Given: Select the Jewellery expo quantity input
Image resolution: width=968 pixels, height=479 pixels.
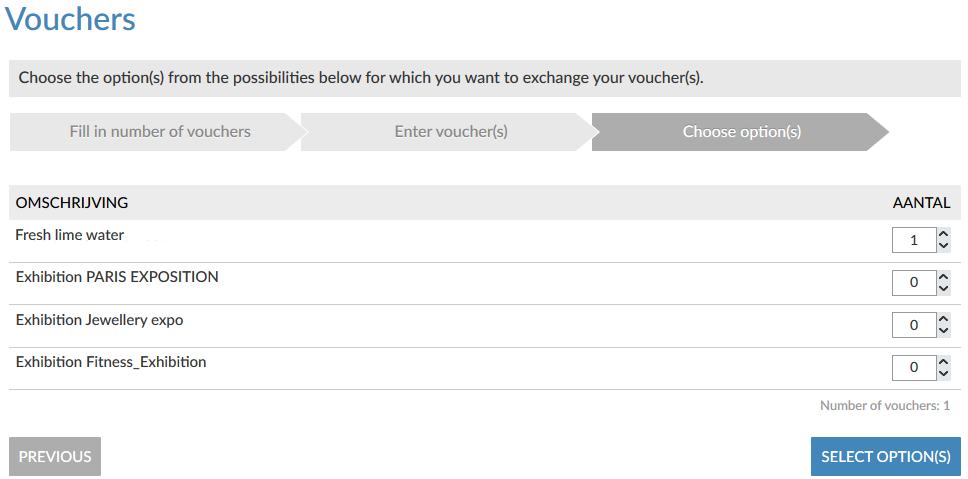Looking at the screenshot, I should [914, 325].
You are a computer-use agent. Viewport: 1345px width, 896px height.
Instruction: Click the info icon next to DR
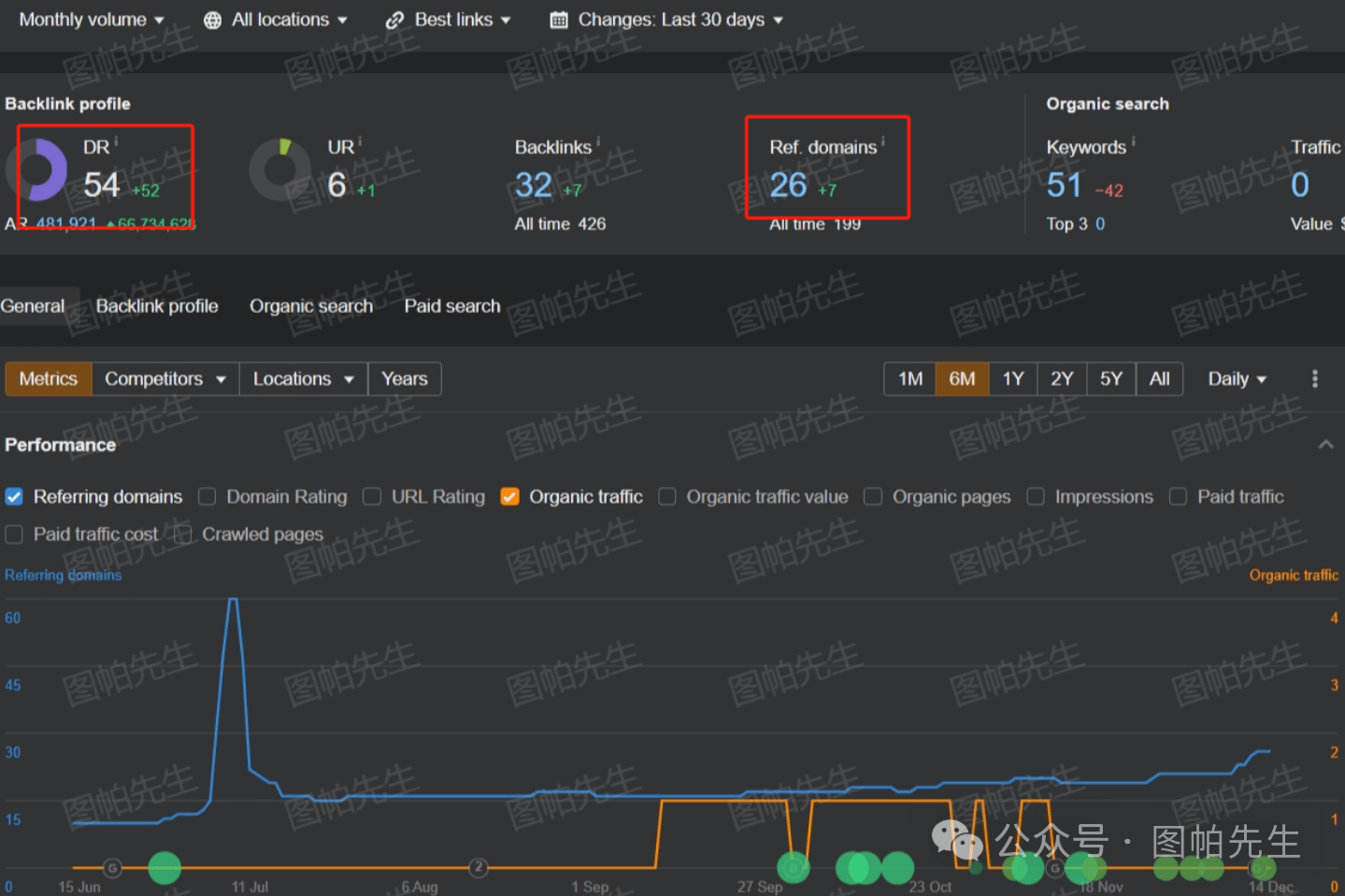[116, 143]
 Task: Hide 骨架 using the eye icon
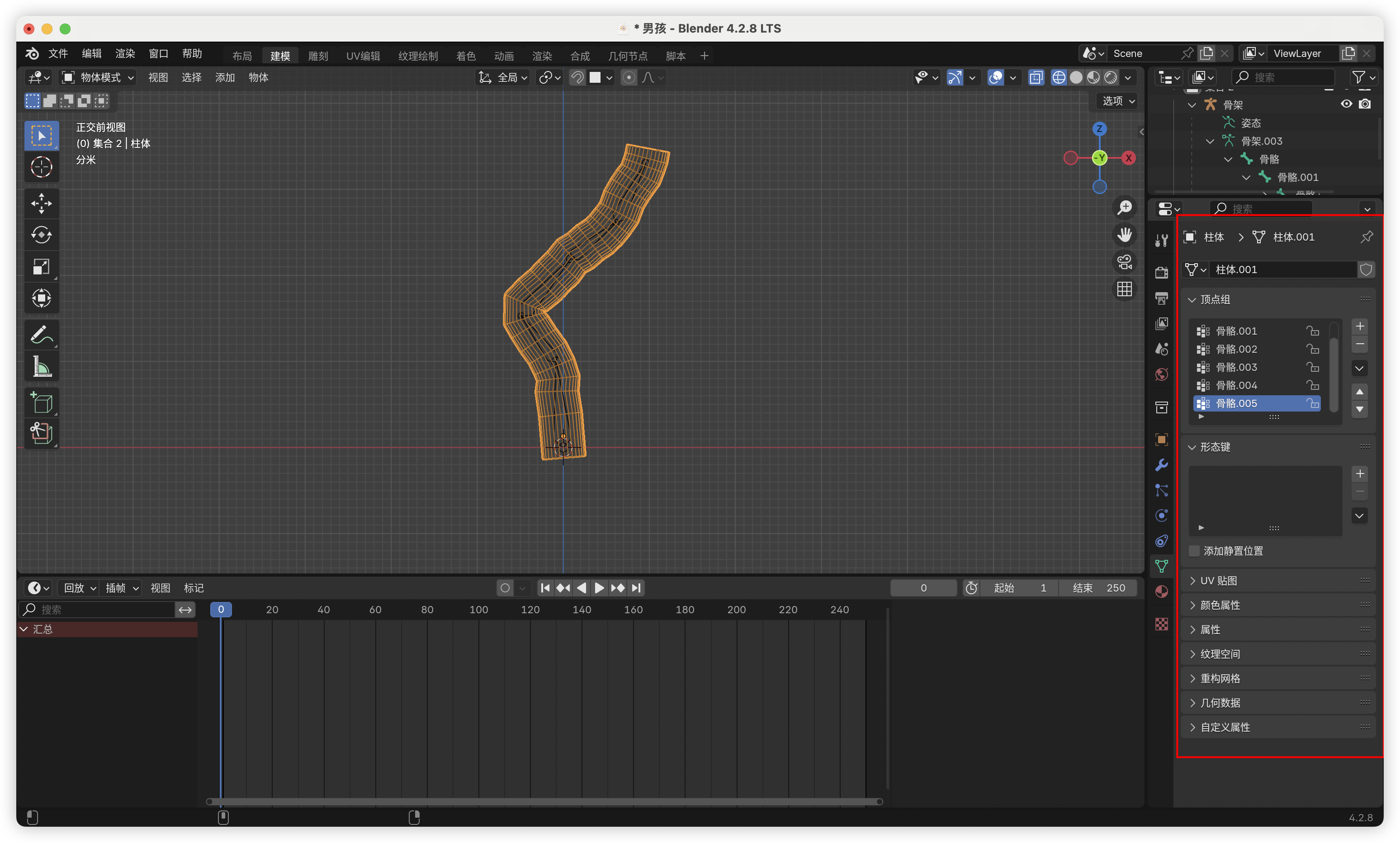click(1346, 104)
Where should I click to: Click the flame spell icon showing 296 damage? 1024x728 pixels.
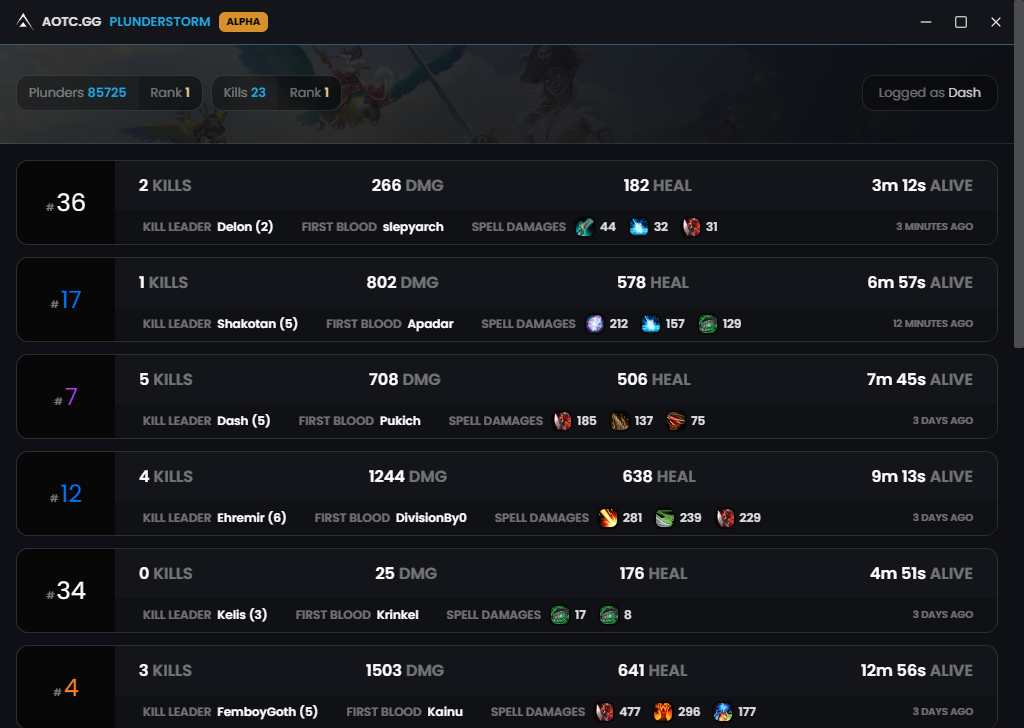point(662,712)
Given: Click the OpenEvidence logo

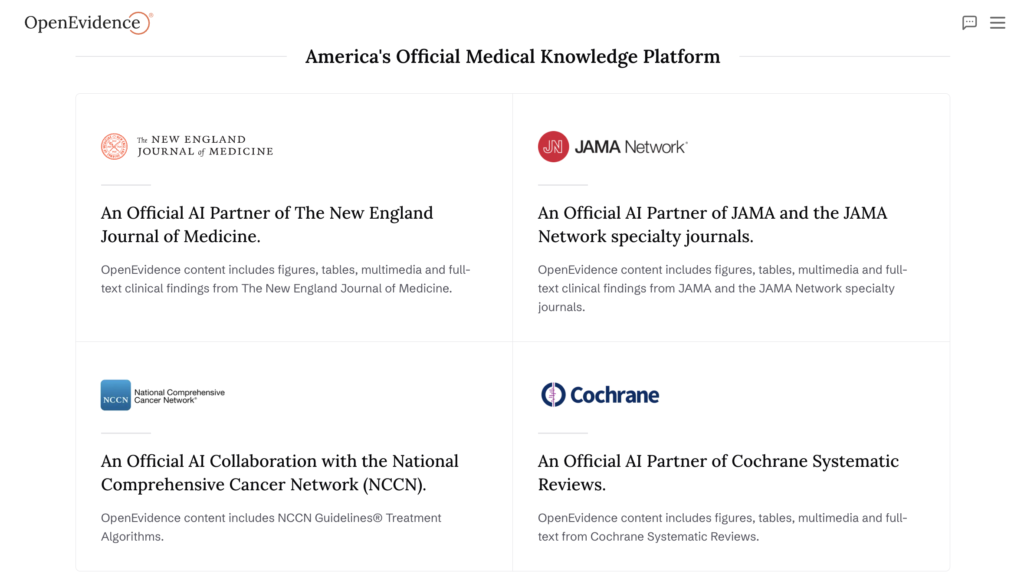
* * * * *
What you should do
Look over the material above and show each line where "Given" appears.

Result of this exercise
Given: Select the Jewellery expo quantity input
Given: Click the OpenEvidence logo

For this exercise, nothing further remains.